J Korean Assoc Oral Maxillofac Surg.  2025 Jan;51(1):59-66. 10.5125/jkaoms.2025.51.1.59.

Intraosseous xanthoma simultaneously treated with mandibular prognathism using sagittal split ramus osteotomy in the mandible: a case report and literature review

Affiliations
  • 1Department of Oral and Maxillofacial Surgery, Seoul National University Dental Hospital, Seoul, Korea
  • 2Department of Oral and Maxillofacial Surgery, Dental Research Institute, School of Dentistry, Seoul National University, Seoul, Korea

Abstract

Xanthomas are benign lesions characterized by the aggregation of lipid-laden histiocytes and foamy cells within tissues. Intraosseous xanthomas (IOXs), especially those in the jaw bone, are rare, with only around 50 cases documented. This case report describes an IOX located at an osteotomy site in the mandible during sagittal split ramus osteotomy (SSRO). Preoperative radiographs revealed a heterogenic radiolucent-radiopaque lesion in the right ramus. After meticulous curettage of the lesion, proximal and distal segments were fixed in the semi-rigid plates and screws. At the one-year followup, radiographs showed excellent bony union between proximal and distal segments, with no significant interval change. IOXs rarely occur in the jaw. However, their predilection for the posterior mandible suggests that such lesions can be encountered during orthognathic surgery. This report demonstrates the feasibility of performing SSRO directly through the lesion with concurrent curettage without compromising surgical outcomes. This case will contribute to the limited literature on IOX of the jaw bone and its treatment via SSRO as a feasible surgical option in concomitant orthognathic surgery.

Keyword

Intraosseous xanthoma; Sagittal split ramus osteotomy; Orthognathic surgery

Figure

  • Fig. 1 Preoperative radiographs. A. Panoramic view. B. Posteroanterior cephalogram. C, D. Axial cone-beam computed tomography images. All of these images were taken one month before surgery. A slight radiolucency was observed in the right ramus.
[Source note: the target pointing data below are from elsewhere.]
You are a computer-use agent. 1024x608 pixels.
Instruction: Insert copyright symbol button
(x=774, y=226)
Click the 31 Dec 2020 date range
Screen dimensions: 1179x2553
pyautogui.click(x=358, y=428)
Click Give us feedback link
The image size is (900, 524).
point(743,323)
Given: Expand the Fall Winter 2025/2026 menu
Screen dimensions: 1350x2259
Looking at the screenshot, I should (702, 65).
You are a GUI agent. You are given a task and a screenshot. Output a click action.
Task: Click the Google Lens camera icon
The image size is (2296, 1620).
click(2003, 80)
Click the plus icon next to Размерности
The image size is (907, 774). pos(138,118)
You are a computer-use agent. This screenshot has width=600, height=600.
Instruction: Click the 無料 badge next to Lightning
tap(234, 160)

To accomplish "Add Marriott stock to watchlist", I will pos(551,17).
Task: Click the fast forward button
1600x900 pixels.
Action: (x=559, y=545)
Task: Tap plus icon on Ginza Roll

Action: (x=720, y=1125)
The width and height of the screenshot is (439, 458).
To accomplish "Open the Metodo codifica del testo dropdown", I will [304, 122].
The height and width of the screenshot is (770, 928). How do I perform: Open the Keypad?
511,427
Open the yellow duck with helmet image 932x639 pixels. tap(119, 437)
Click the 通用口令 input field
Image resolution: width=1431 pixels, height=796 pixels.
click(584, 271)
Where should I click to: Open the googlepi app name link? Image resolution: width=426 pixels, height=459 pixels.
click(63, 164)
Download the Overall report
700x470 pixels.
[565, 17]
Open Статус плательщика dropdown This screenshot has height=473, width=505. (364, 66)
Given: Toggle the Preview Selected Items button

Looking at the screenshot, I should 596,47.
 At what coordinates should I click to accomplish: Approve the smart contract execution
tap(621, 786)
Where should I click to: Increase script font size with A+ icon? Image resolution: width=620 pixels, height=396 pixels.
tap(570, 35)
  • Fig. 2 Clinical photographs during sagittal split ramus osteotomy (SSRO). A. The lesion observed in the right ramus. B, C. The lesion was completely removed via surgical curettage before and after SSRO.

  • Fig. 3 Histopathological examination revealed pathologic features of the xanthoma. A. Hematoxylin and eosin staining revealed lipid-filled foamy macrophage (magnification, ×40). B. Cytoplasmic positivity for CD68 (magnification, ×40). C. Lesion cells lack S-100 expression (magnification, ×40).

  • Fig. 4 Follow-up panoramic view and posteroanterior (PA) cephalogram of 1 year after surgery. A. Panoramic view. B. PA cephalogram.

  • Fig. 5 Post-operative multidetector computed tomography (MDCT) taken one-year follow-up. A-C. Axial view. E-G. Coronal view MDCT images. Appropriate bony union was observed between segments, with no recurrence of the lesion.